Trump administration orders federal agencies to begin cutting jobs and programs

By Zaida Green
13 April 2017

The Trump administration issued a memorandum Tuesday ordering federal agencies to begin drafting plans to restructure and downsize. The memorandum, written by the Office of Management and Budget (OMB), calls for elimination to be considered for “non-essential” programs and “ineffective” agencies.

The creation of the OMB memo was ordered by the Trump administration via executive order on March 13. The memo marks the end of the federal hiring freeze imposed by the Trump in the first days of his presidency, ordering agencies to begin ¨taking immediate actions” to cut jobs and reduce costs to comply with the federal budget for 2018.

The memo does not give estimates of the number of jobs that would be cut from federal agencies. However, the preliminary budget outlined by the Trump administration proposes the elimination of 19 government agencies, cuts billions of dollars from domestic social programs, and would lead to the destruction of as many as 200,000 jobs.

Public employee jobs are already near historic lows, accounting for 1.5 percent of all jobs in the US, compared to 3 to 4 percent in the 1960s.

Federal agencies have until June 30 to submit restructuring plans for fiscal years 2018–2022 in compliance with both the federal budget for 2018 and not-yet-released 2019 budget submission guidelines. The heads of the affected federal agencies would then meet with the federal Chief Financial Officers Council to begin finalizing the plans in July. The memo advises federal agencies to eliminate vacant posts immediately.

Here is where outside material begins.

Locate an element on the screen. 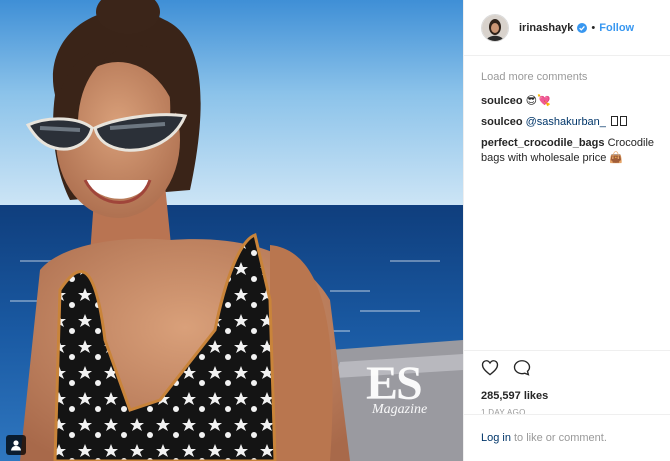 This screenshot has width=670, height=461. comment-mention-link: @sashakurban_ is located at coordinates (566, 122).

Trump’s Director of the OMB, Mick Mulvaney, during a press conference announcing the memo on Tuesday, callously shrugged off the destruction of the livelihoods of hundreds of thousands of public employees. “[Downsizing] is the same thing that every one of you has been through in the last couple of years. You all are the last remaining people who actually work in journalism, right? So your entities have gone through this. It shouldn’t be anything new… It’s part of what working in a free economy entails.”

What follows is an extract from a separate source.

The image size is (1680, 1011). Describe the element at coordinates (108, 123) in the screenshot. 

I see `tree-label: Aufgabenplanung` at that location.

The memo openly advocates the privatization of entire agencies. “Consideration should be given… where there is another entity that may more appropriately fulfill part or all of the role,” and to services that could be “better performed” by private companies.

“We met this morning with CEOs from all across the nation,”Mulvaney explained at the press conference, “and said, look… we’re trying to rebuild the executive branch of government, give us some ideas. By the way, they did.”

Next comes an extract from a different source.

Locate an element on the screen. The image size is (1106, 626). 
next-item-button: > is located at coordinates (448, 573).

The White House is soliciting “suggestions” from the “general public”—that is, industry interests—on both restructuring plans, and the not-yet-implemented Obama-era federal regulations that have been frozen by Trump’s initial executive orders. “If you’ve always had an idea why NASA should be in the Department of Agriculture, now is your time to speak up,” encouraged Mulvaney.

The memo calls for programs and agencies to be slashed, merged, or eliminated outright “[if] the long-term savings from shutting down… are greater than expected costs” to maintain them.

Mulvaney said that this ravaging of social programs in the service of inflating funding for the military was “how you drain the swamp,” referring to Trump’s demagogic pledge to reduce corruption.

If one takes the Trump budget as a guide, one would conclude that the largest sources of filth and grime in the federal government would include the Environmental Protection Agency, the Department of Education, the Department of Health and Human Services and NASA; and that the task of fostering culture and welfare is largely carried out by the Department of Defense.

The Democrats, posturing as opponents to most of the Trump administration’s proposed cuts, have spearheaded the privatization or destruction of education, welfare and unemployment assistance, and other basic infrastructure over the last several decades. Mulvaney expects bipartisan support from both Republicans and Democrats for the new OMB guidelines.

“Wasting money—giving money to people who don’t deserve it, is something that Republicans and Democrats alike don’t care for and want to fix.”